Answer: This iconic game show host – who was diagnosed with stage 4 pancreatic cancer earlier this year – has miraculously overcome the odds, announcing he is in “near remission.”
Who is Alex Trebek!
According to Alex’s interview with People Magazine, his progress has been “mind boggling” – considering he only announced his diagnosis three months ago.
“The doctors said they hadn’t seen this kind of positive result in their memory…some of the tumors have already shrunk by more than 50 percent.”
Way to go, Alex!
While he may not be out of the woods just yet — he’ll still have to go through several more rounds of chemotherapy to hopefully get into full remission — he and all of us are thrilled that he’s been doing as good as he has been.
“I’ve got a couple million people out there who have expressed their good thoughts, their positive energy directed towards me and their prayers,” he says. “I told the doctors, this has to be more than just the chemo, and they agreed it could very well be an important part of this.”
Indeed when Alex released a video announcing his diagnosis, we went viral — garnering over 5 million views on YouTube and countless social media and hand letter well-wishing. In a statement, he said:
“I just want to take a few moments to say thanks to the — believe it or not — hundreds of thousands of people who have sent in tweets, texts, emails, cards, and letters wishing me well following my recent health announcement.”
And Alex isn’t the only one who thinks the collective love from fans worldwide helped him get better. The British online journal “The Conversation” published an article titled “The Trebek effect” which goes into some of the science behind well-wishing.
Here’s an excerpt:
Although the odds remain stacked against Trebek (advanced pancreatic cancer has a 3% 5-year survival rate), his experience raises an intriguing question: What are the benefits of such well wishes?

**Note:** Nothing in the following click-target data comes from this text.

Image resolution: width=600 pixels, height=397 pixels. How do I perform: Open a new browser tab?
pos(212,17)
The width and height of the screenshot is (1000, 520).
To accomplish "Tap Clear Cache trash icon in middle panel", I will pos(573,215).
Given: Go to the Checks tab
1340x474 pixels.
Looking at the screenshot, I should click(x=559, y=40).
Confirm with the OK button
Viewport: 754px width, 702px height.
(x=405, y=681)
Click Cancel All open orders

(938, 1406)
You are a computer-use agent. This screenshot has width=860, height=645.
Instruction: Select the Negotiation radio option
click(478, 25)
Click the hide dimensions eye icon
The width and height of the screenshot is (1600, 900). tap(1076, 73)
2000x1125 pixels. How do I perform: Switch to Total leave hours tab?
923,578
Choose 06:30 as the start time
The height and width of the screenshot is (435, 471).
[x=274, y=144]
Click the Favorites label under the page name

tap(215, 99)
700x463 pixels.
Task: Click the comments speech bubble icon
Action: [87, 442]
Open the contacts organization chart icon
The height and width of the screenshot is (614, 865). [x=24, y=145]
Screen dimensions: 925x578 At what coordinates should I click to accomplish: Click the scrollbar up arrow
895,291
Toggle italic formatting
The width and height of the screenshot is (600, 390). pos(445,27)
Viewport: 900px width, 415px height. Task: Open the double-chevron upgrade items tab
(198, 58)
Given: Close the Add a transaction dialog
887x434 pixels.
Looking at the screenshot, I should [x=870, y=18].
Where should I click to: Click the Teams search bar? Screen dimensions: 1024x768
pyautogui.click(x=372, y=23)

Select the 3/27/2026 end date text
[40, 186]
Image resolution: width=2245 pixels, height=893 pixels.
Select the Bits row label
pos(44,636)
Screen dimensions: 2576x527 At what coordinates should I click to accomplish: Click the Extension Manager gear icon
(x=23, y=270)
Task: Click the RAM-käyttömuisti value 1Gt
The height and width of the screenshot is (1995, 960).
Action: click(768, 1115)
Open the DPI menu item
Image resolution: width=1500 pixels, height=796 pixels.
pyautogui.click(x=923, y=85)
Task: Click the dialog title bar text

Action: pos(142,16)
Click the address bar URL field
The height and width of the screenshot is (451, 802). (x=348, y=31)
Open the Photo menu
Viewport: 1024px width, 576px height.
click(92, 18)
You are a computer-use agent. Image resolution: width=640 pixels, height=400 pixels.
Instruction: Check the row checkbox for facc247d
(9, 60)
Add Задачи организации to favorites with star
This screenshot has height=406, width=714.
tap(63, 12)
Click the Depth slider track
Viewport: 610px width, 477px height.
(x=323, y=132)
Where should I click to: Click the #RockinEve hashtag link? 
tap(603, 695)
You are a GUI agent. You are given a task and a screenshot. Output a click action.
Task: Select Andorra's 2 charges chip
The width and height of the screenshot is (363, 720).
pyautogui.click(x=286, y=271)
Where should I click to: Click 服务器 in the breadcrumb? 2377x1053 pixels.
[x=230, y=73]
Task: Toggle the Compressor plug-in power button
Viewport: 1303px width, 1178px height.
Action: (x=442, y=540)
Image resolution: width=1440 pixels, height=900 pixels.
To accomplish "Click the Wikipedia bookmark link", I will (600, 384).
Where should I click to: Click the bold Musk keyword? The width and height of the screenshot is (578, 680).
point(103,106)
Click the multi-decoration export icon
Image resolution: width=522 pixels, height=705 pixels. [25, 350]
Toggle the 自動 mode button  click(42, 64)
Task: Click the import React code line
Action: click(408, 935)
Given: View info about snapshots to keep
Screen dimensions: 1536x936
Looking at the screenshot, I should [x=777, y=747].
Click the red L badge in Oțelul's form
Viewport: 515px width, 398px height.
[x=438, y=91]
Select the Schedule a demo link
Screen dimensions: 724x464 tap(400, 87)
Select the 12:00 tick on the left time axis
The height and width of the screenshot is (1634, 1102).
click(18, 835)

When we are injured, sick or suffering, knowing that someone else is thinking about us can be a source of comfort. It counteracts one of the worst aspects of suffering – isolation. During periods of convalescence, we often miss school or take time off from work and other social activities, which leaves us feeling alone. Knowing that we are in someone else’s thoughts helps to counteract this.
Whatever lies ahead for this American icon, we should all take comfort in the fact that Alex Trebek feels loved and supported — and isn’t that what all of us in the rare patient community and Patient Worthy itself is all about?